AUSGANGSTEXT:
* * * *
Corona erhöht psychischen Stress

Die Coronakrise hat bei vielen Menschen zu erhöhter psychischer Belastung geführt. Nebst der Bedrohung durch das Corona-Virus selbst, leiden manche aufgrund wirtschaftlicher Einschränkungen und unsicheren Zukunftsperspektiven unter Existenzängsten. Die behördlich verfügten Massnahmen zur Pandemiebekämpfung führen zudem zu sozialer Isolation oder Einsamkeit, während ausgleichende Freizeitaktivitäten wie Sport oder das Vereinsleben weggefallen sind.

Die Folgen sind spür- und messbar. Im Rahmen der Swiss Corona Stress Study konnten Forschende der Universität Basel zeigen, dass im Laufe des Jahres 2020 schwere depressive Symptome um mehr als das Fünffache zugenommen haben. Einer Studie aus Deutschland zufolge sind darunter auch viele Menschen mit Vorerkrankungen, die nun Rückfälle erleiden.
* * * *
AUFGABE A: Schreiben Sie aus dem Ausgangstext den Abschnitt von „Corona erhöht psychischen“ bis „Vereinsleben weggefallen sind.“ einschließlich wörtlich ab.
AUFGABE B: Führen Sie den Ausgangstext über psychischen Stress in der Coronakrise im Anschluss an seinen letzten Satz weiter.
Das anschließende Material stammt aus einer anderen Quelle als der Ausgangstext.

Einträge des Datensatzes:
* * * *
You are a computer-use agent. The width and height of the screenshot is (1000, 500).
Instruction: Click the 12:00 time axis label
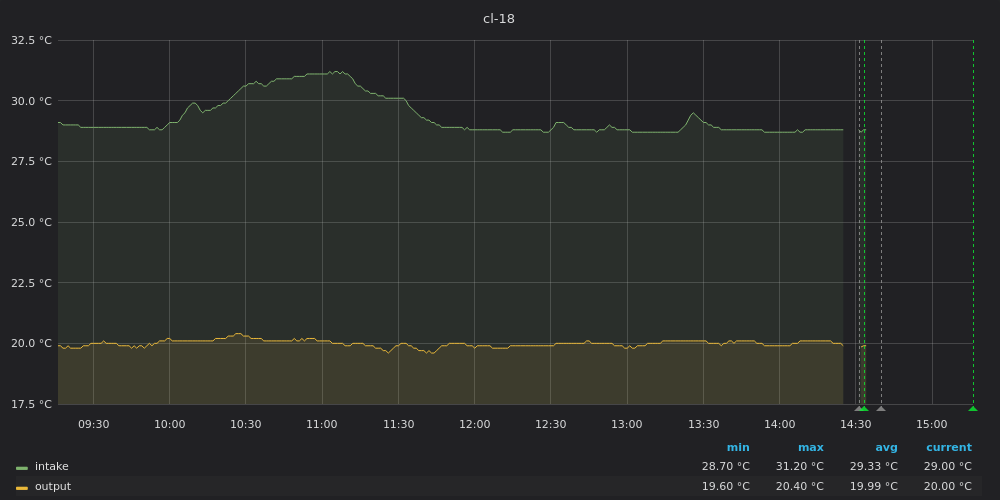[474, 424]
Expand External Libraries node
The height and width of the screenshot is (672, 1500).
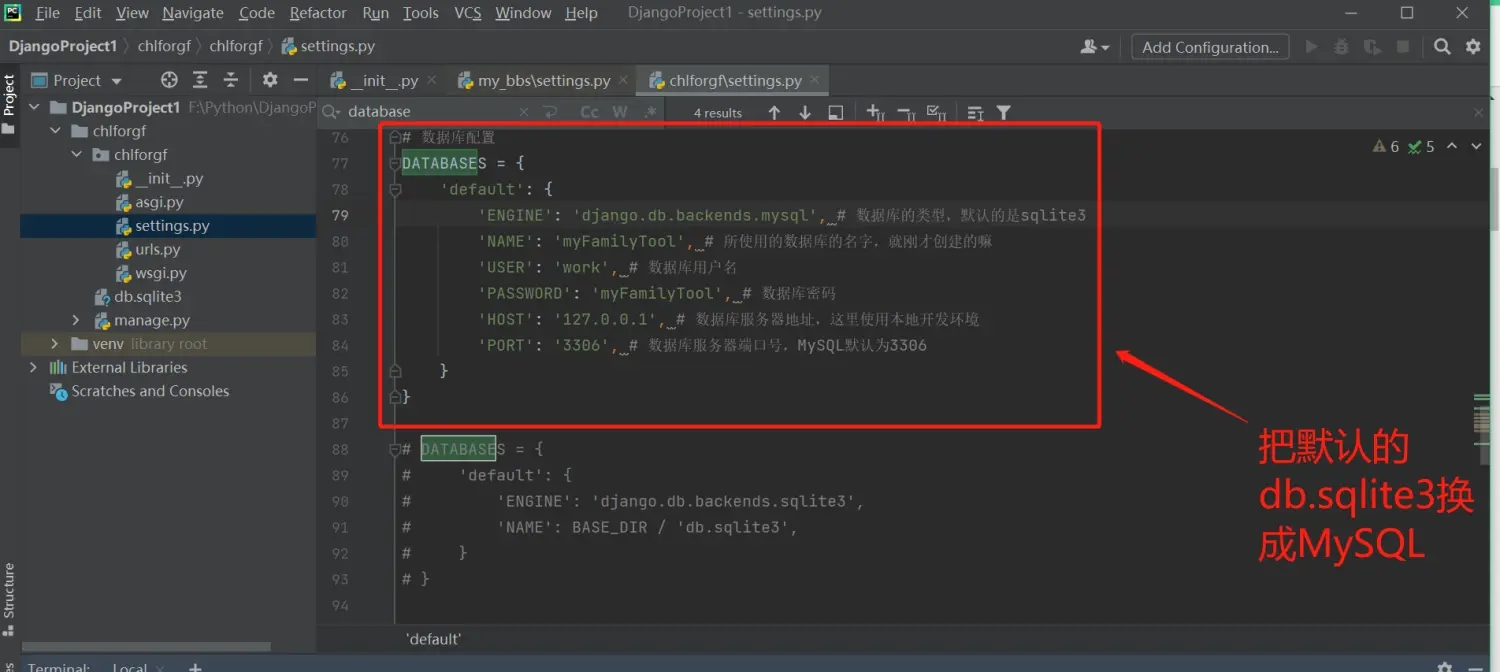click(34, 368)
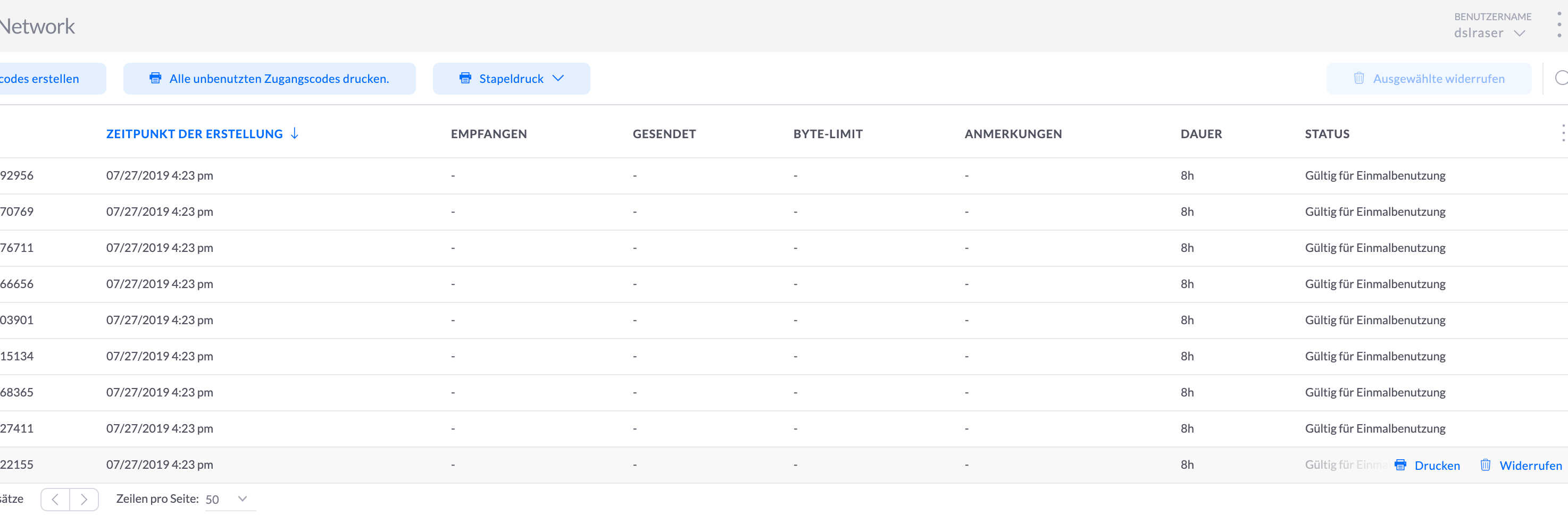
Task: Go to the next page arrow
Action: pos(84,499)
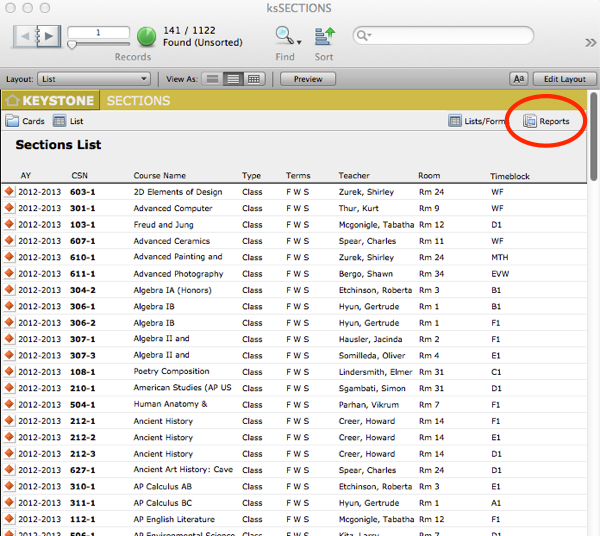Switch to View As Table
The width and height of the screenshot is (600, 536).
tap(254, 79)
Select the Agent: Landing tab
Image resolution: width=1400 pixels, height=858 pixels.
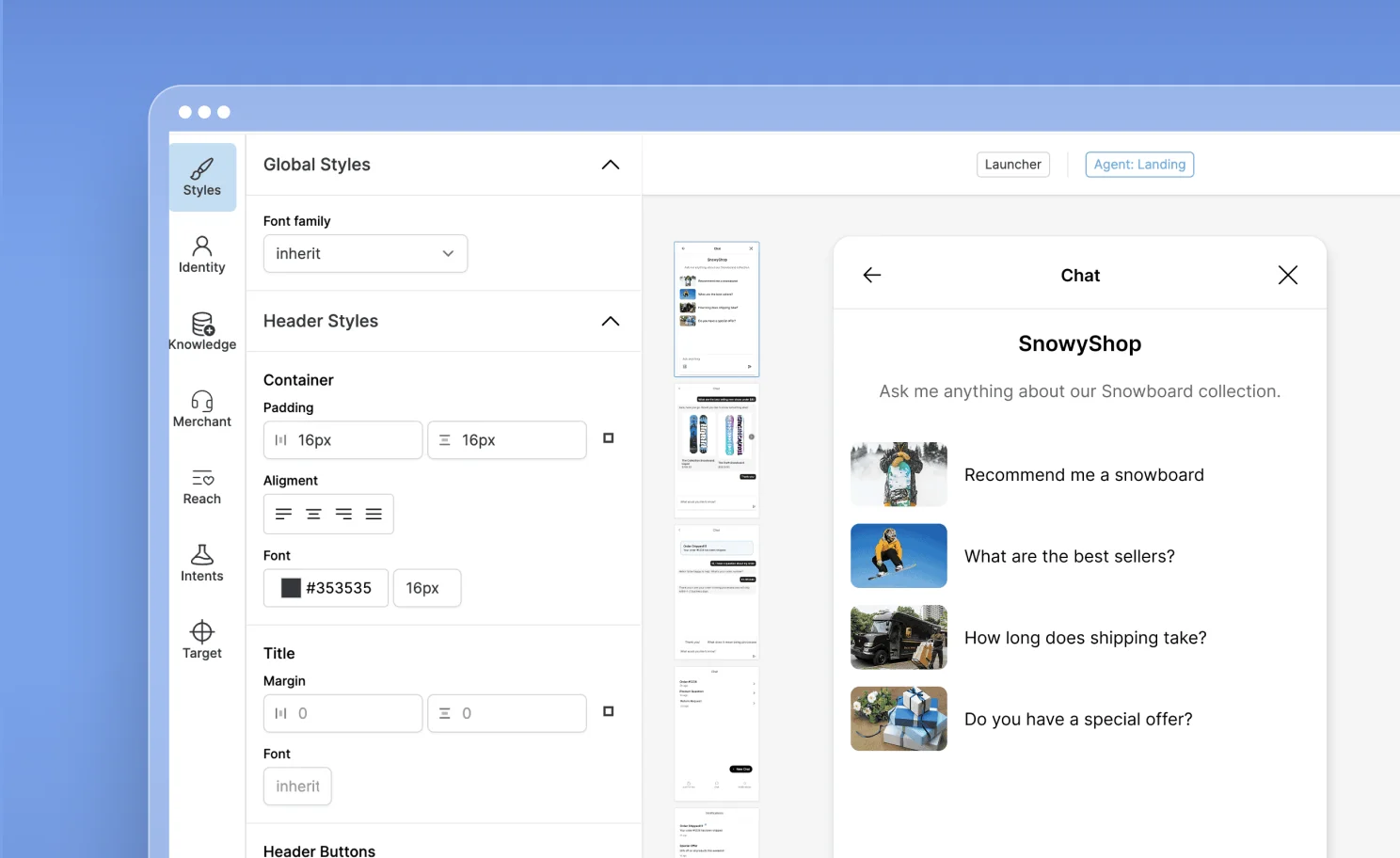coord(1138,165)
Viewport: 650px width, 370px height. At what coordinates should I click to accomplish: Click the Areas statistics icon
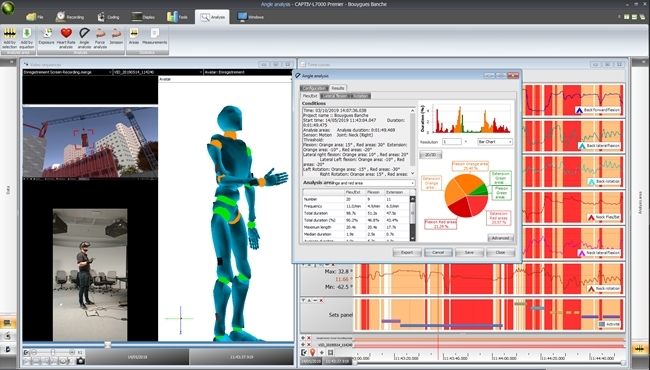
* * * *
LÖSUNG A:
Corona erhöht psychischen Stress

Die Coronakrise hat bei vielen Menschen zu erhöhter psychischer Belastung geführt. Nebst der Bedrohung durch das Corona-Virus selbst, leiden manche aufgrund wirtschaftlicher Einschränkungen und unsicheren Zukunftsperspektiven unter Existenzängsten. Die behördlich verfügten Massnahmen zur Pandemiebekämpfung führen zudem zu sozialer Isolation oder Einsamkeit, während ausgleichende Freizeitaktivitäten wie Sport oder das Vereinsleben weggefallen sind.

LÖSUNG B:
Junge besonders betroffen

Nebst Personen, die durch die Coronakrise in finanzielle Schwierigkeiten geraten sind, sind vor allem junge Menschen von schweren Depressionen betroffen. Der Dachverband Offene Kinder- und Jugendarbeit Schweiz (Doj) nimmt diese Lage sehr ernst. Doj-Geschäftsleiter Marcus Casutt weist darauf hin, wie stark sich die Situation auf Jugendliche auswirkt. Sie seien konfrontiert mit dem Wegfallen vieler sinnvoller und fördernder Freizeitangebote, mit durch Homeoffice und Existenzängsten belasteten Situationen daheim, sowie mit der massiven Einschränkung der Möglichkeiten, sich mit Gleichaltrigen zu treffen, insbesondere auch im öffentlichen Raum. Erhöhter Stress, psychisches Leiden oder gar häusliche Gewalt seien die Folgen davon. Doj mahnt deshalb schon länger an, dass den besonderen Bedürfnissen Jugendlicher in der Coronakrise besser Rechnung getragen werden müsse.

Erschwerte Bedingungen für berufliche Eingliederung

Es ist abzusehen, dass diese Entwicklung für die Sozialwerke spürbare Folgen haben wird, so etwa für die Invalidenversicherung (IV). Der neue Bericht «Eingliedern statt ausschliessen» des wirtschaftlichen Think-Tanks Avenir Suisse zeichnet die Rentenentwicklung bei der IV der vergangenen zwanzig Jahre nach. Nach der 4. IV Revision 2003 sanken die Neurenten deutlich, zeitweise auf die Hälfte des Standes von 2003. Die Ausrichtung auf das Prinzip «Eingliederung vor Rente» führte zu mehr Erfolgen bei der Reintegration in den ersten Arbeitsmarkt. Dadurch ist es der Invalidenversicherung gelungen, die Kosten deutlich zu senken. Zwischenzeitlich sind die Neurenten zwar wieder leicht gestiegen, aber blieben insgesamt auf einem tiefen Niveau.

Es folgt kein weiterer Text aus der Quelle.